# SID fork legs



## 02GF74 (28 Jan 2008)

Are the SID inner fork legs identical?

I have the Rock Shox Sid Carbon World Cup. The manual as well as decals on the fork show the left hand leg to be the postive and negative spring air chambers and the right leg to be some other air adjustment (damping?) but the air valves are not.
(left and right from drivers positon)

So I am thinking they have been assembled back to front? Hence the question.

Anyone know if it is an easy job to take apart and reassemble?
Anyone know about the "SID threaded base retainer tool" that is needed to remove the dual air assembly?


----------



## stevenb (28 Jan 2008)

The legs are the same on SID forks.
My SID Race forks have the left hand side with positive top and negative bottom valves. The right hand leg is the 'Pure Delight' system which allows damping comfort.

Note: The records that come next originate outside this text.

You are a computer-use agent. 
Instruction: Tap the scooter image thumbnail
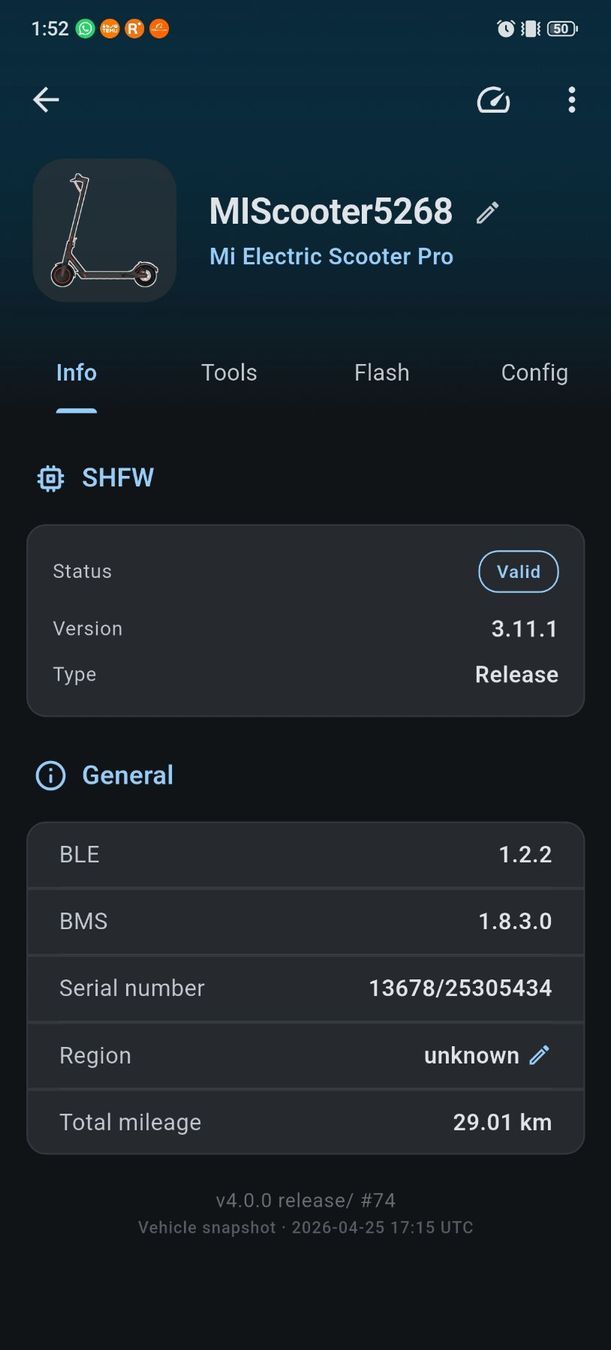click(x=105, y=230)
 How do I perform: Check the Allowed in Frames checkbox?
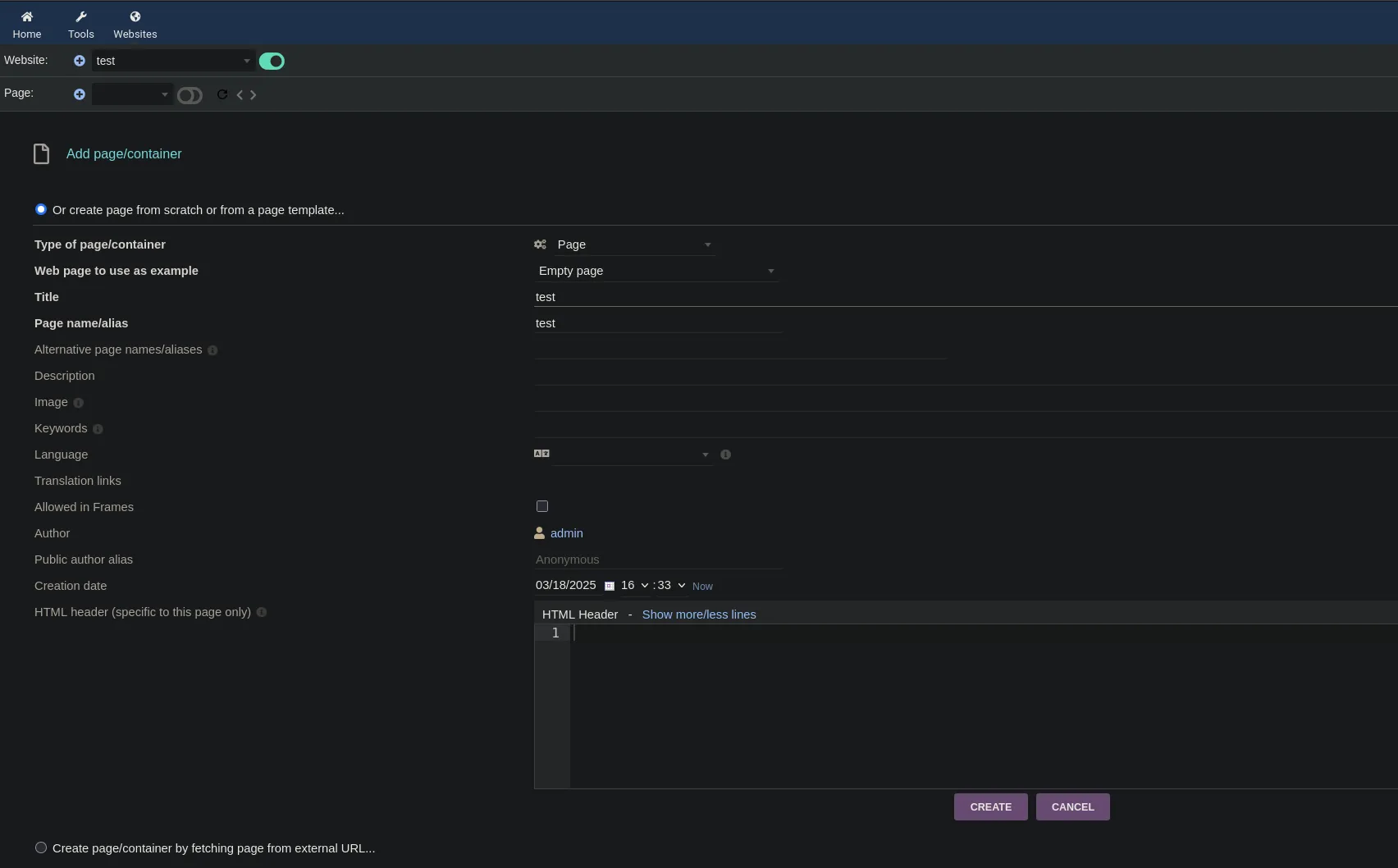(542, 506)
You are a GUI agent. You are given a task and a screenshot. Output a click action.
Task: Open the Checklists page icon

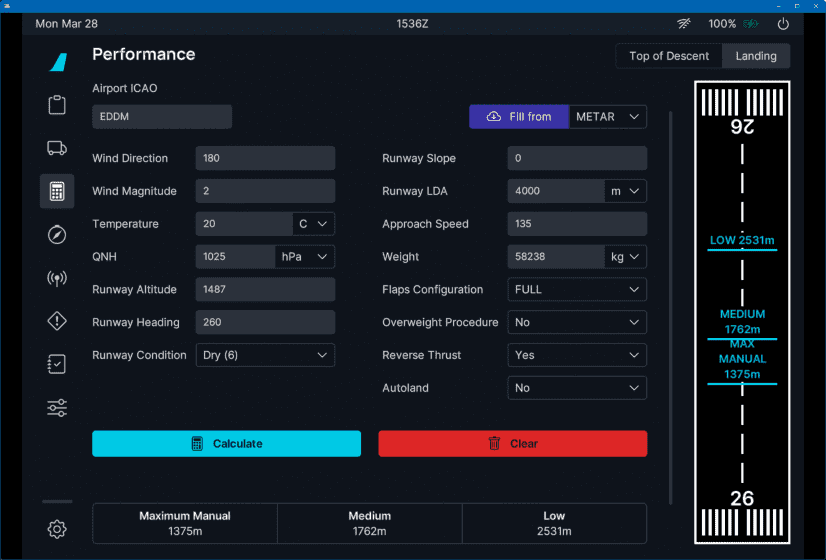(x=57, y=364)
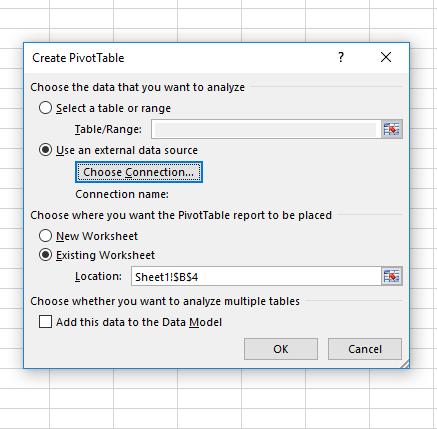Open the Choose Connection dialog

click(x=139, y=172)
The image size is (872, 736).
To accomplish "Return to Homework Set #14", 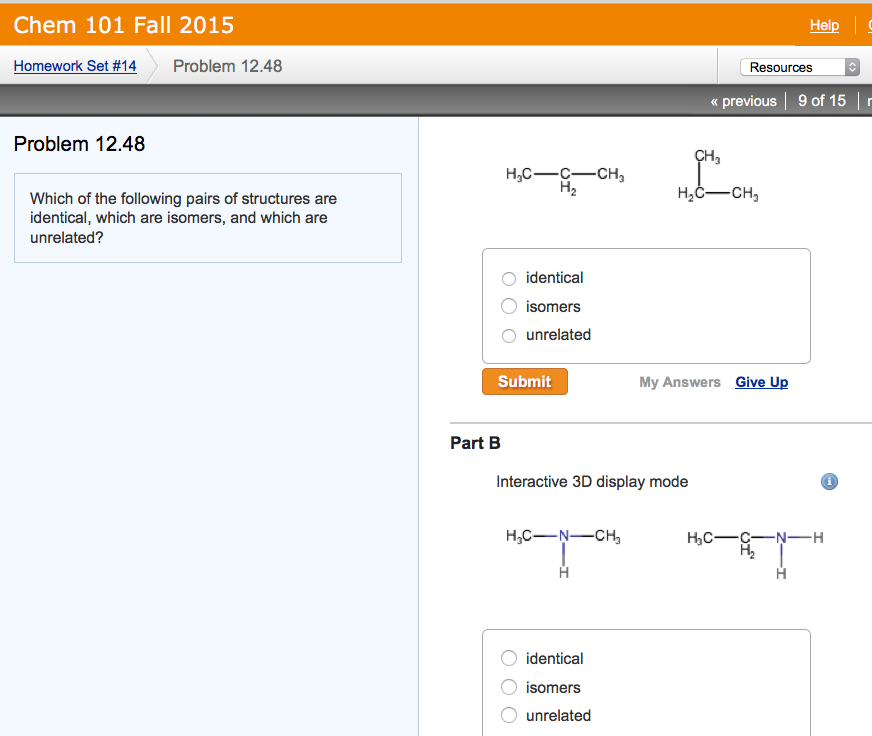I will click(x=75, y=66).
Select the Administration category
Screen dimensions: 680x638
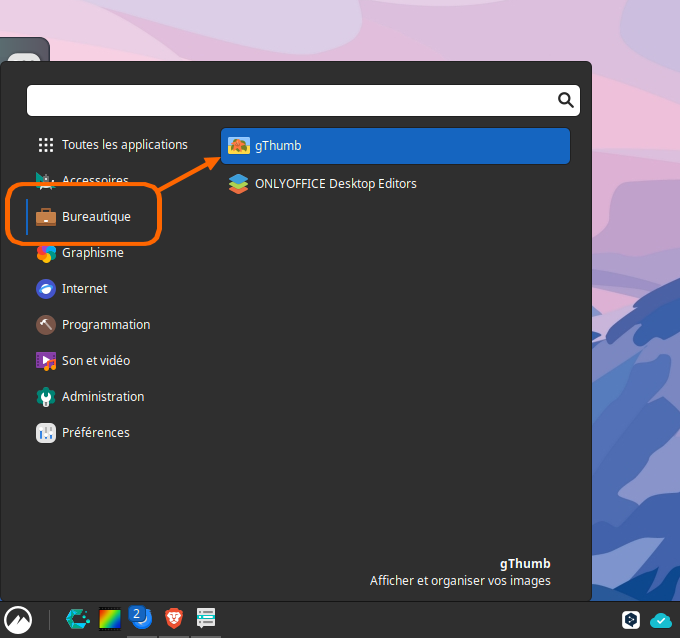point(102,397)
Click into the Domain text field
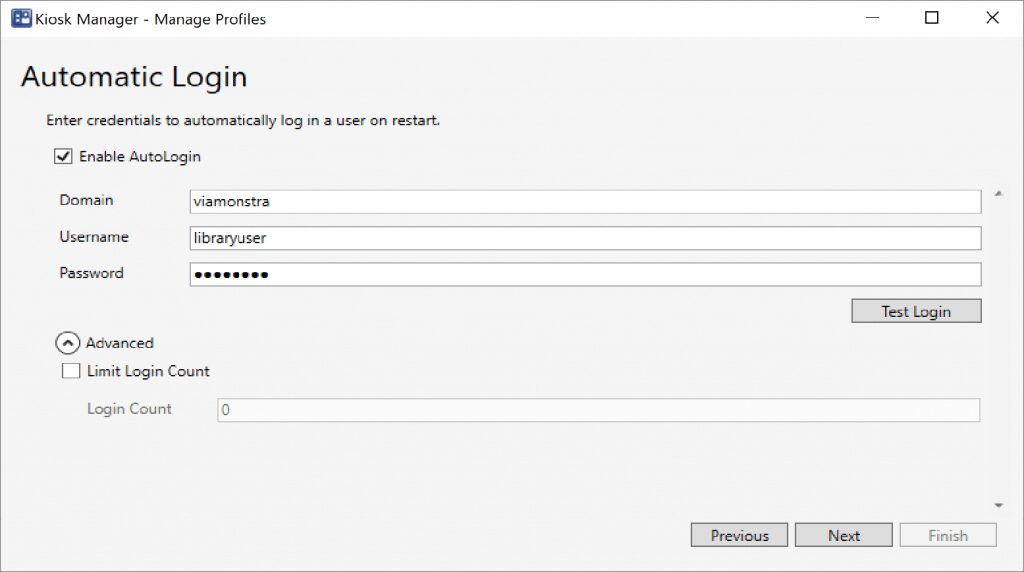 pyautogui.click(x=585, y=202)
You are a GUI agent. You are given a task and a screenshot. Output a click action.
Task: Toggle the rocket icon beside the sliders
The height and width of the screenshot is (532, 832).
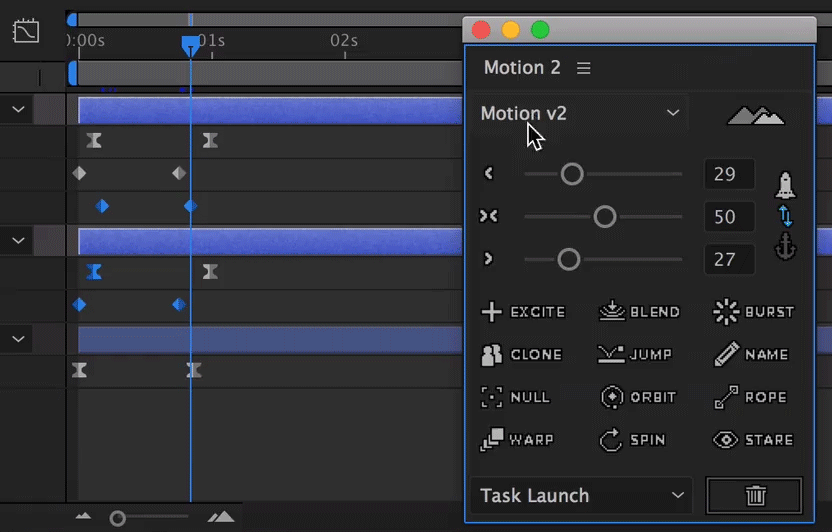click(x=785, y=185)
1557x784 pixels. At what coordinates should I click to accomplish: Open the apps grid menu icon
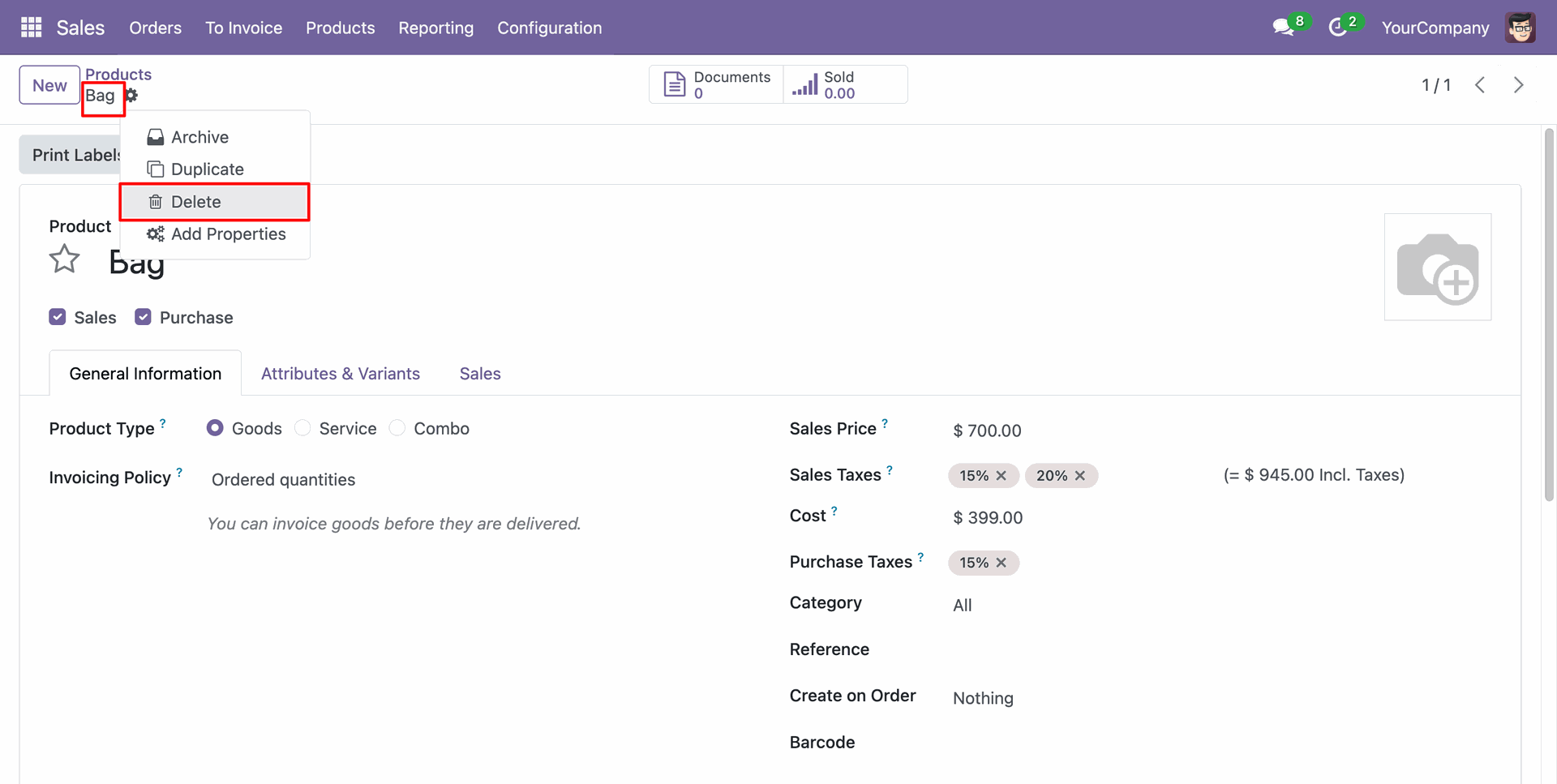(x=31, y=28)
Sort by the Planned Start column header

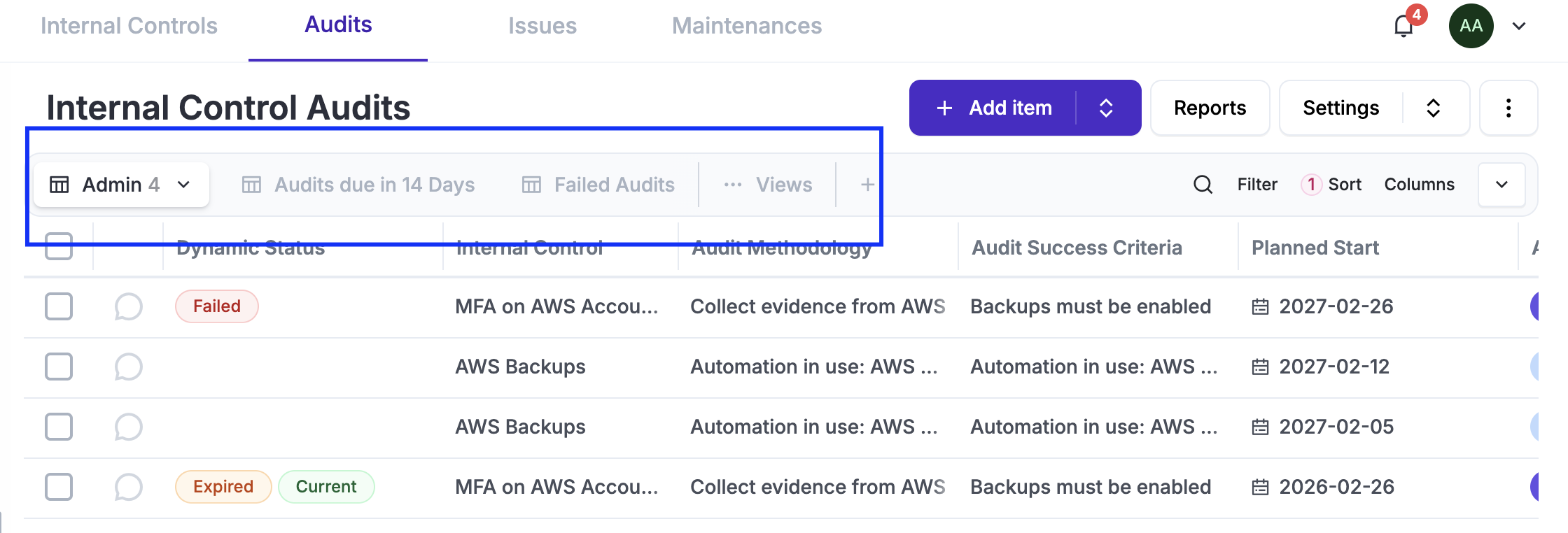pos(1315,248)
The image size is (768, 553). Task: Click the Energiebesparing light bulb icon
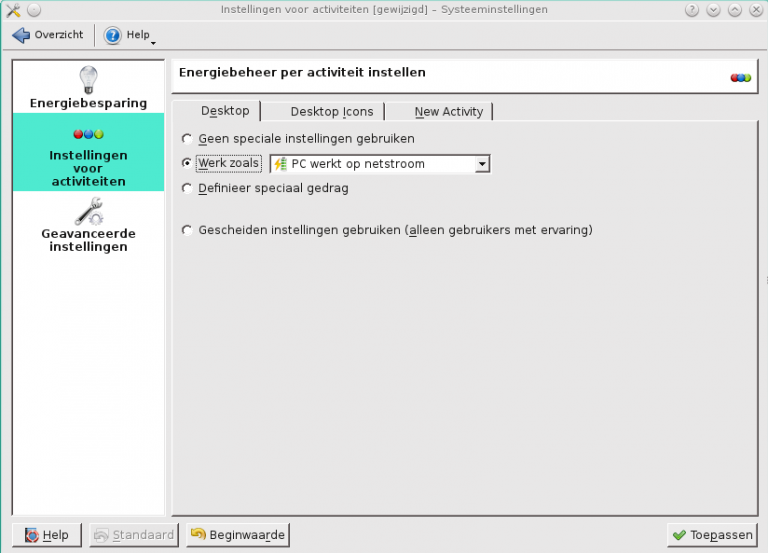click(88, 79)
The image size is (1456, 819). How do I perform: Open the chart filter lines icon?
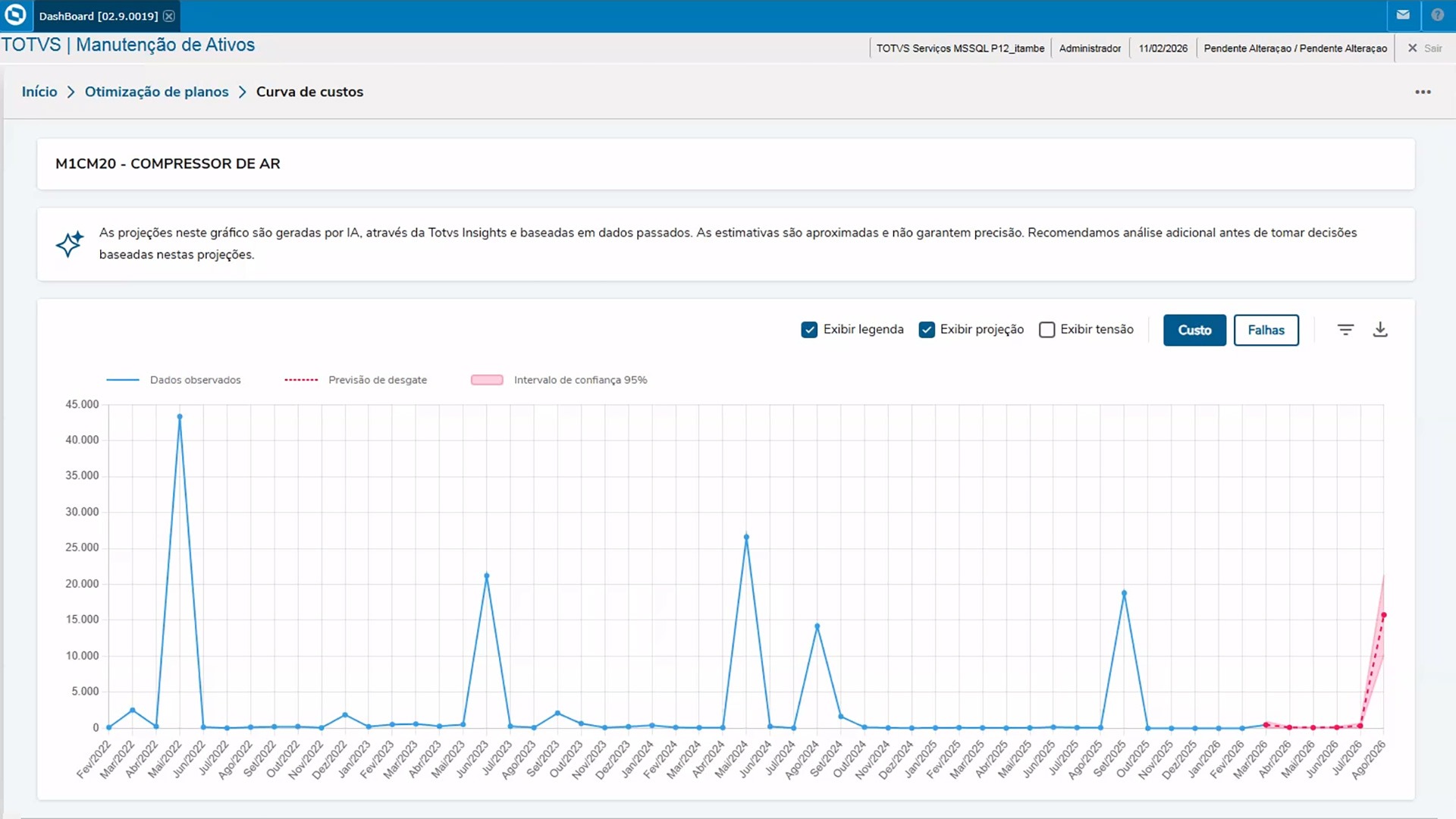point(1345,330)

The left and right are determined as if you were sitting on the bike.
I'm not sure how easy it is to carry out a basic service.
Your local LBS might be worth a phone call to see if they are authorised repairers/stockists. Luckily my LBS are repairers and stockists...although I have yet to need mine servicing.

Hope this is of some help.

Steve


----------



## Globalti (28 Feb 2008)

How can they be assembled back to front? The brace would be at the front and more importantly the brake lugs would be on the front of the right leg.

Stop worrying and get riding!


----------



## 02GF74 (29 Feb 2008)

Rigid Raider said:


> How can they be assembled back to front? The brace would be at the front and more importantly the brake lugs would be on the front of the right leg.
> 
> Stop worrying and get riding!



no I did not say back to front.

I would need to take a closer look or dismantle them but the stanchions are symmetrical. One side is the air spring that has different fitments to the other side so in threory the funciton of the legs can be swapped - whcih is what I think has happened.

the fork lower legs (the bits the move up and down) are fitted in the correct orientation.


----------



## stevenb (21 Mar 2008)

02GF74 said:


> no I did not say back to front.
> 
> I would need to take a closer look or dismantle them but the stanchions are symmetrical. One side is the air spring that has different fitments to the other side so in threory the funciton of the legs can be swapped - whcih is what I think has happened.
> 
> the fork lower legs (the bits the move up and down) are fitted in the correct orientation.


Try and contact the guys Merlin. They are very knowledgable and will help with your queries on SID forks.


----------